Part 3 discusses how ancestral rites changed from the Jōmon to Yayoi periods, with reference also to background factors such as changes in climate. First, adapting the thinking about ancestor worship in cultural anthropology, we speculate about the functions of ancestral rites at graves for a secondary burial during the Jōmon period and argue that their character was carried over also in the secondary burials to be seen in eastern Japan during the early Yayoi period and that this was determined by the character of group relationships against the background of climate cooling. In the Yayoi culture of western Japan completely different ancestral rites were performed, and we seek the reasons for this in ideas imported from China.
 
Part 4 discusses Jōmon cultural elements that had an influence on Yayoi culture. Itazuke type-I pottery is a type of early Yayoi pottery from northern Kyushu, and it is suggested that Kamegaoka-style pottery of the last Jōmon period in the Tōhoku region had an influence on this Itazuke type-I pottery. The influence of patterns found in Jōmon pottery can also be seen in the origins of bronze bells, representative of continental Yayoi culture. At the same time, it is also shown how the influence of agrarian culture extended to ritual artifacts in the form of the clay figures of east Japan, and how the female clay figures of the Jōmon period changed into pairs of male and female figures. In this fashion, it is argued that Yayoi culture was formed through the mutual influencing of Jōmon-style culture and agrarian culture.
 
Part 5 discusses the formation of a full-fledged Yayoi culture from the mid-Yayoi period onwards, discovering the greatest watershed in the Jōmon-Yayoi period in the introduction of metalware in the mid-Yayoi period, and it also discusses the role of interchange in this.
 
Until now, research on Yayoi culture, especially research on its formation, has evolved with a focus on western Japan, but this book focuses on eastern Japan.

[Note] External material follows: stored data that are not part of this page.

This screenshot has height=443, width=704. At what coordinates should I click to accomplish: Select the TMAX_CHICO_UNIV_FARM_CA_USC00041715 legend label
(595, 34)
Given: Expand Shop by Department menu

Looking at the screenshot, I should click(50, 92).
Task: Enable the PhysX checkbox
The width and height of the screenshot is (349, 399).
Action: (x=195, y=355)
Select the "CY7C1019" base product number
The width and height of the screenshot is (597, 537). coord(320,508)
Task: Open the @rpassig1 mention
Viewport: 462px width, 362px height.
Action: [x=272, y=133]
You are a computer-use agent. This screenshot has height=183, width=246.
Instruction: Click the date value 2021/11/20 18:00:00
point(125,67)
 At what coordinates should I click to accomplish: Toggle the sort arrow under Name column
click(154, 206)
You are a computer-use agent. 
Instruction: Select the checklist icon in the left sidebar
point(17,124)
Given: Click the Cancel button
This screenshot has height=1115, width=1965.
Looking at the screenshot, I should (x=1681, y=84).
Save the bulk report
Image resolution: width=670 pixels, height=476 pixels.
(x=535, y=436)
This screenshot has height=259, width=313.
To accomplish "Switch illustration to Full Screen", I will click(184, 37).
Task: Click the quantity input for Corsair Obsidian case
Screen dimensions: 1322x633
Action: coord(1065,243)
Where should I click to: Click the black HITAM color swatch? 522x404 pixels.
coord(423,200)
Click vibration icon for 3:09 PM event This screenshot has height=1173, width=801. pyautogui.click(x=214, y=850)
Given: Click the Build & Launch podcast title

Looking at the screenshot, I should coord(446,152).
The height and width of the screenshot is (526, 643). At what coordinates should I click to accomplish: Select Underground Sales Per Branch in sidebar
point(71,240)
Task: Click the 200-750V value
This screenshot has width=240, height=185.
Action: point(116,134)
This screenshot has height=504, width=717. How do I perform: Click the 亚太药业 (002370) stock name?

This is because the traditions of Jōmon culture were more deep-seated in eastern Japan than in western Japan, and consequently there was a possibility of being able to delineate a formation process different from that in western Japan. As a result, we were able to demonstrate that Jōmon culture was carried over in several cultural elements of early Yayoi culture and to gain an understanding of the significance of this. The significance of this book lies in the fact that it shows how this was not confined to eastern Japan and also had bearings on the inherent character of Yayoi culture as a whole, that is, the overall formation of Japan’s agrarian culture.